Divi’s Labs has returned the best gains among pharma peers in the last 12 months. While estimates tracked by Bloomberg don’t suggest any upside, that’s partly because the stock is the costliest among index members, it trades at 30 times of its estimated earnings for 2020-21. That’s about 40 percent premium over generics-making peers, including Sun Pharmaceuticals Industries Ltd., Cipla Ltd., Lupin Ltd. and Dr. Reddy’s.

Equirus Capital expects the valuations to sustain on consistent profit, industry-leading operating margin of 35-40 percent, debt-free balance sheet, a superior asset-turnover ratio and a strong business model.

Here’s what sets Divi’s Labs apart:

Robust Demand, Track Record

Divi’s focuses on its API business and refrains from filing its own products in client markets. This gives its clients comfort in sharing important product-related data.

Besides strict adherence to intellectual property rights, Equirus Capital said Divi’s has an established track record, a sticky customer base and robust execution skills.

Outlook for raw material outsourcing by global formulation and generic drug makers remains strong with R&D funding rising, according to Equirus Capital.

Regulatory environment is also conducive, with the U.S. FDA approving record 836 abbreviated new drug applications in 2019 as the count rose for at least the fourth straight year, according to the U.S. regulatory data.

Higher R&D spends and more drug approvals will only increase demand for pharma ingredients.

Low Costs, Product Selection

Unlike drugmakers, Divi’s refrained from making expensive acquisitions overseas and instead leveraged on its low-cost manufacturing base in India. Given that costs in India are less than half of what they are in regulated countries, the company clocked higher profit even during downcycles.

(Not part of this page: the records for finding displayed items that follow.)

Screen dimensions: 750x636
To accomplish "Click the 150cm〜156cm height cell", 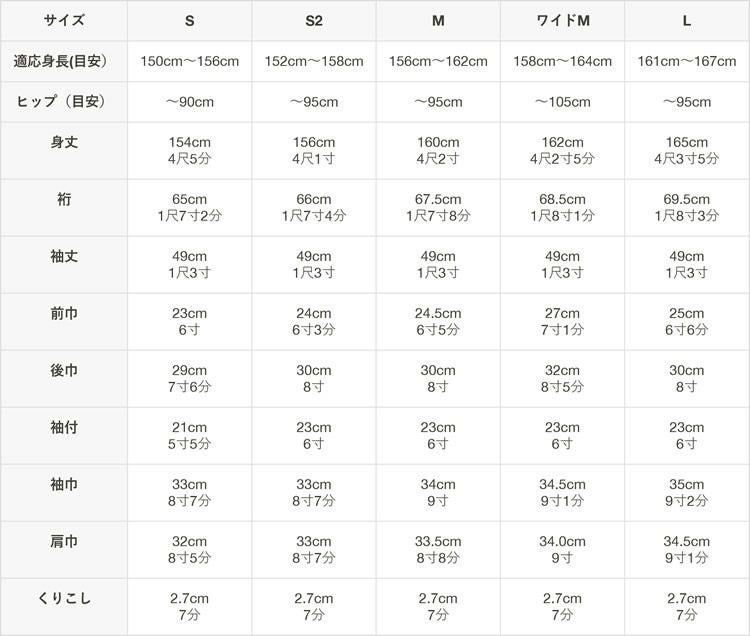I will point(189,61).
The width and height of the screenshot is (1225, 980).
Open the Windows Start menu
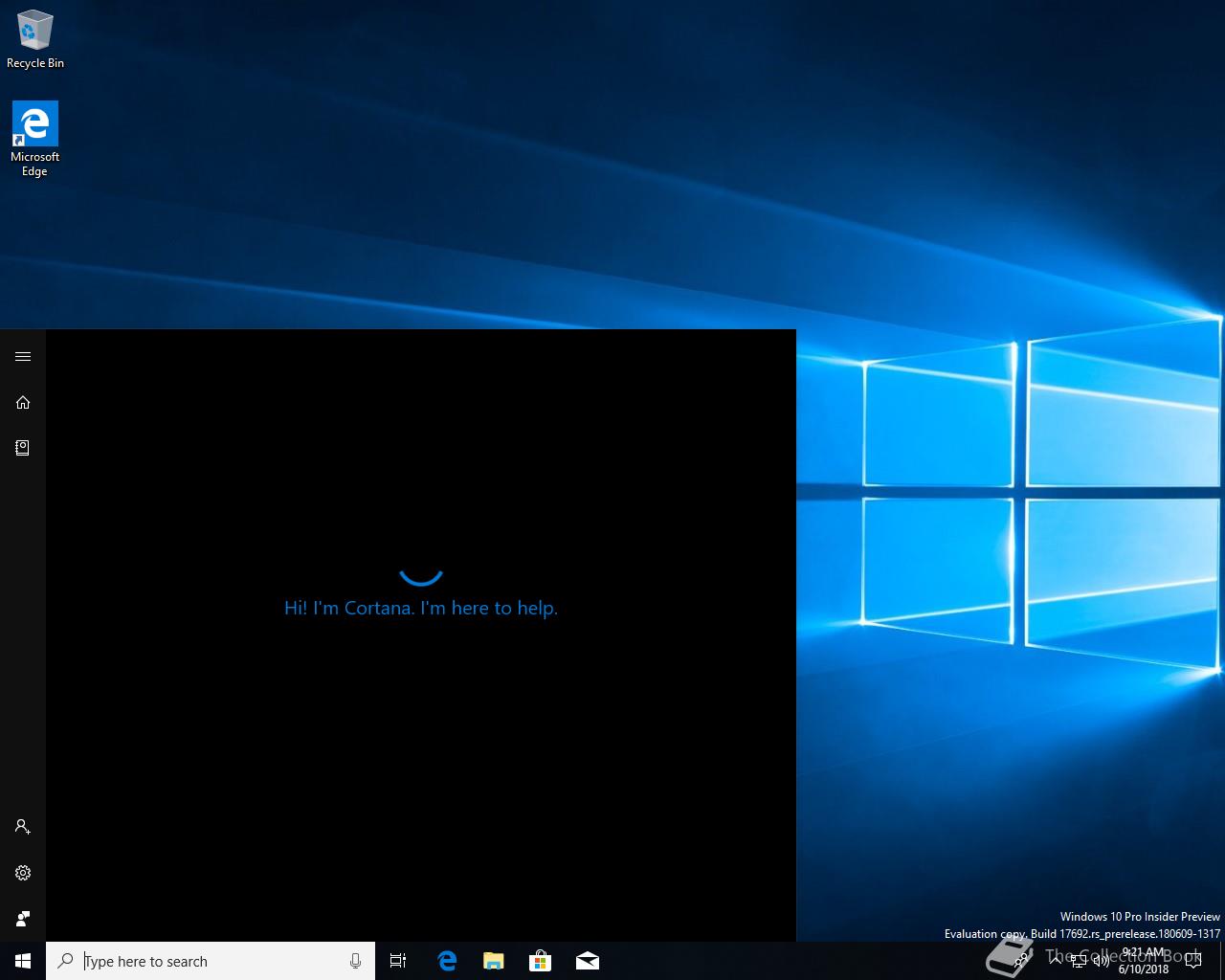click(x=23, y=961)
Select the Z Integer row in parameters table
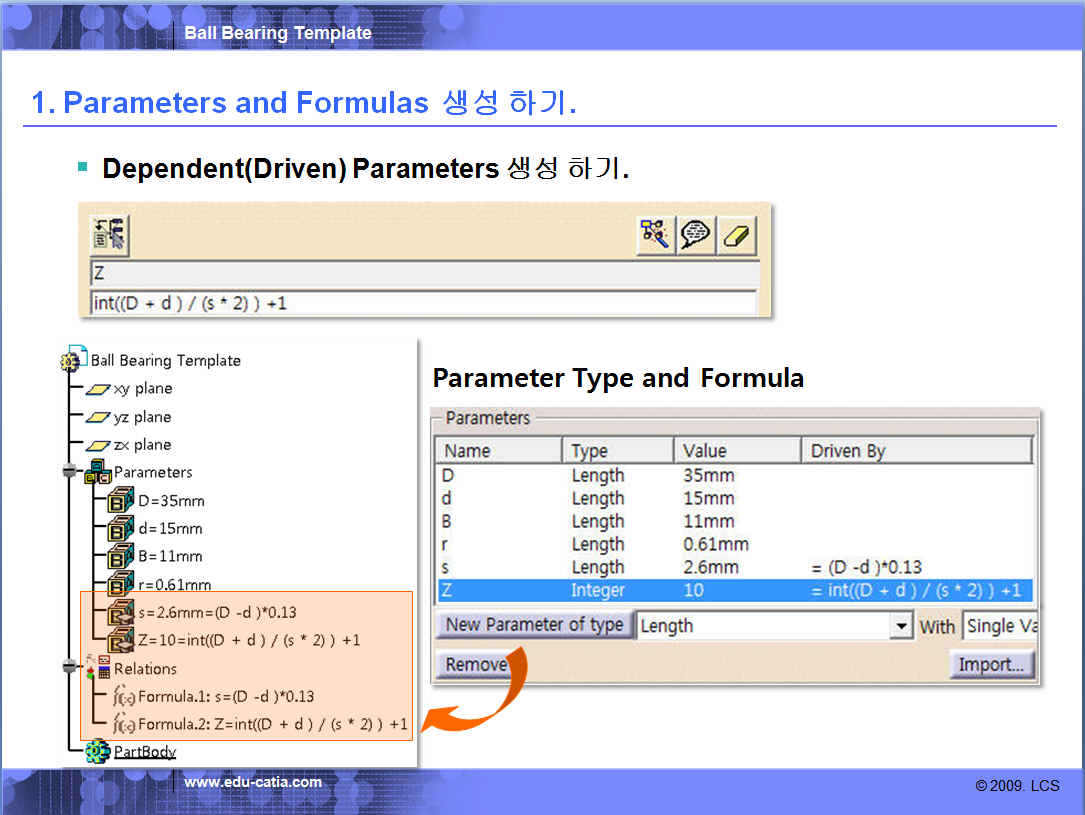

Divi’s also follows a rigorous filtering process and selects only products where it can command a large market share, or control pricing, or which involve complex technologies that limit competition, according to an Equirus note. Its facilities can switch products and scale or reduce production levels as per client needs, giving it an edge over peers, the brokerage said.

Outlook

The company sources raw materials from China, increasing costs. Additional capacity and backward-integration or self-production of raw materials will boost growth and margin, the management told investors after the second-quarter earnings.

The company is investing Rs 1,700 crore to boost capex—including a brownfield unit at Unit-2 near Visakhapatnam special economic zone, project at Unit-1 near Hyderabad SEZ, easing bottlenecks at Units 1 and 2, and expansion and modernisation of utilities at the export-oriented unit expected to be completed by March.

The expansion is aimed at tapping opportunities in Big Pharma amid supply disruptions as China shuts polluting units.

  • According to Edelweiss, capacity addition and emerging opportunity at China’s expense underpin their long-term growth outlook for the company.
  • BofA Securities expects benefits of backward integration and new capacities to flow in the next fiscal FY21.
  • Axis Capital estimates the capex would lead to 10 percent growth in the ongoing financial year ending March, and even better in the next two years.

Also Read: A Breed Of Pharma Companies Is Doing Well. Here’s Why

Currency, however, continues to be a key variable as exports contribute 87 percent of the Divi’s sales. Depreciation of the dollar and the euro against the rupee could pose a risk to financials. Besides, brokerages also cite any U.S. FDA action and dependence on select clients and products as other key risks.